When $\displaystyle{ X }$ and $\displaystyle{ Y }$ are limited to be in a discrete number of states, observation data is summarized in a contingency table, with row variable $\displaystyle{ X }$ (or $\displaystyle{ i }$) and column variable $\displaystyle{ Y }$ (or $\displaystyle{ j }$). Mutual information is one of the measures of association or correlation between the row and column variables. Other measures of association include Pearson's chi-squared test statistics, G-test statistics, etc. In fact, mutual information is equal to G-test statistics divided by $\displaystyle{ 2N }$, where $\displaystyle{ N }$ is the sample size.

## Applications

In many applications, one wants to maximize mutual information (thus increasing dependencies), which is often equivalent to minimizing conditional entropy. Examples include:

• In search engine technology, mutual information between phrases and contexts is used as a feature for k-means clustering to discover semantic clusters (concepts).[30] For example, the mutual information of a bigram might be calculated as:

$\displaystyle{ MI(x,y) = \log \frac{P_{X,Y}(x,y)}{P_X(x) P_Y(y)} \approx \log \frac{\frac{f_{XY}}{B}}{\frac{f_X}{U} \frac{f_Y}{U}} }$

where $\displaystyle{ f_{XY} }$ is the number of times the bigram xy appears in the corpus, $\displaystyle{ f_{X} }$ is the number of times the unigram x appears in the corpus, B is the total number of bigrams, and U is the total number of unigrams.[30]
• In telecommunications, the channel capacity is equal to the mutual information, maximized over all input distributions.
• Discriminative training procedures for hidden Markov models have been proposed based on the maximum mutual information (MMI) criterion.
• RNA secondary structure prediction from a multiple sequence alignment.
• Phylogenetic profiling prediction from pairwise present and disappearance of functionally link genes.
• Mutual information has been used as a criterion for feature selection and feature transformations in machine learning. It can be used to characterize both the relevance and redundancy of variables, such as the minimum redundancy feature selection.
• Mutual information is used in determining the similarity of two different clusterings of a dataset. As such, it provides some advantages over the traditional Rand index.
• Mutual information of words is often used as a significance function for the computation of collocations in corpus linguistics.

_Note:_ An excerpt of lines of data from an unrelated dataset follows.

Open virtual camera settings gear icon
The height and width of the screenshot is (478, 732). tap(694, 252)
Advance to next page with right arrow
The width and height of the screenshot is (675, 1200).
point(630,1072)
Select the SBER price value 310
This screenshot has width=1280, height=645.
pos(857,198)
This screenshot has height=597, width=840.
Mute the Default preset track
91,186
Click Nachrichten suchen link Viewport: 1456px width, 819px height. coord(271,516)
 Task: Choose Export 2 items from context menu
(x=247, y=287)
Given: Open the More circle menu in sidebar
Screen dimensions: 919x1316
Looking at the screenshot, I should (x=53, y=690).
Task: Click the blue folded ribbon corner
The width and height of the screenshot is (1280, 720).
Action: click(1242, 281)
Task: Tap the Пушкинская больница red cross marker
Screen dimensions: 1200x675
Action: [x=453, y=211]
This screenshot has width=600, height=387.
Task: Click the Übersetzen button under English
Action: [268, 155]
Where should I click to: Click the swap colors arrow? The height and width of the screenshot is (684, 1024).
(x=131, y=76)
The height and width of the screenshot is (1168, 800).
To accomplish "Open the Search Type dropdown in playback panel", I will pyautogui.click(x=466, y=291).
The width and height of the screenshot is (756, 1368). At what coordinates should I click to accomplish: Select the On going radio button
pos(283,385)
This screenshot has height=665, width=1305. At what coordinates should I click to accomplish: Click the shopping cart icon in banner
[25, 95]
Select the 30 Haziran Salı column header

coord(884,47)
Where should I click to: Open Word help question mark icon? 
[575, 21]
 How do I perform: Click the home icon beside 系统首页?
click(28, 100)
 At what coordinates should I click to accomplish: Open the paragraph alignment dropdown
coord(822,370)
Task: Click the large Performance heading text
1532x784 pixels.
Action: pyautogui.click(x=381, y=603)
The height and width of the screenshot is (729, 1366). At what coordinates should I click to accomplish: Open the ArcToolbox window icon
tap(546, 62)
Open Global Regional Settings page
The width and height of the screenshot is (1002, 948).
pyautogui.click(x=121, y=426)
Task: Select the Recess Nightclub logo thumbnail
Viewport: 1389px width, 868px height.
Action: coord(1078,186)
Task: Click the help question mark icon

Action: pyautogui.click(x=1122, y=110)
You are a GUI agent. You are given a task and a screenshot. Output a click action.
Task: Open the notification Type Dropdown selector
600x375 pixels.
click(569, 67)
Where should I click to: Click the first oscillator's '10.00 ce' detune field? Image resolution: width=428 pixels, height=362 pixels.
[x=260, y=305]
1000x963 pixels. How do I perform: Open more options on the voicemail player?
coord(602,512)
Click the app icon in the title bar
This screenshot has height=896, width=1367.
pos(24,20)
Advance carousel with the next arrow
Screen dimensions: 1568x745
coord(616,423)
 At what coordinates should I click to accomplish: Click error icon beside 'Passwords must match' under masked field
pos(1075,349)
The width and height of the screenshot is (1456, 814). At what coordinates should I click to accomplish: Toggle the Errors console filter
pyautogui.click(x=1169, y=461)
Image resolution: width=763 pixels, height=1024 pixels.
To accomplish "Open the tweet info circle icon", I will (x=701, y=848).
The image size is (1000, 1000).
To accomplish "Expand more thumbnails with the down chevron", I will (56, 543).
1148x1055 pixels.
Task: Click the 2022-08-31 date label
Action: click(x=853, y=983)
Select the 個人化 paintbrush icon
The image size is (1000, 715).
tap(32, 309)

This has the added complexity that no word-instance is an instance to two different words; rather, one counts instances where 2 words occur adjacent or in close proximity; this slightly complicates the calculation, since the expected probability of one word occurring within $\displaystyle{ N }$ words of another, goes up with $\displaystyle{ N }$.
• Mutual information is used in medical imaging for image registration. Given a reference image (for example, a brain scan), and a second image which needs to be put into the same coordinate system as the reference image, this image is deformed until the mutual information between it and the reference image is maximized.
• Detection of phase synchronization in time series analysis
• In the infomax method for neural-net and other machine learning, including the infomax-based Independent component analysis algorithm
• Average mutual information in delay embedding theorem is used for determining the embedding delay parameter.
• Mutual information between genes in expression microarray data is used by the ARACNE algorithm for reconstruction of gene networks.
• In statistical mechanics, Loschmidt's paradox may be expressed in terms of mutual information.[31][32] Loschmidt noted that it must be impossible to determine a physical law which lacks time reversal symmetry (e.g. the second law of thermodynamics) only from physical laws which have this symmetry. He pointed out that the H-theorem of Boltzmann made the assumption that the velocities of particles in a gas were permanently uncorrelated, which removed the time symmetry inherent in the H-theorem. It can be shown that if a system is described by a probability density in phase space, then Liouville's theorem implies that the joint information (negative of the joint entropy) of the distribution remains constant in time. The joint information is equal to the mutual information plus the sum of all the marginal information (negative of the marginal entropies) for each particle coordinate. Boltzmann's assumption amounts to ignoring the mutual information in the calculation of entropy, which yields the thermodynamic entropy (divided by Boltzmann's constant).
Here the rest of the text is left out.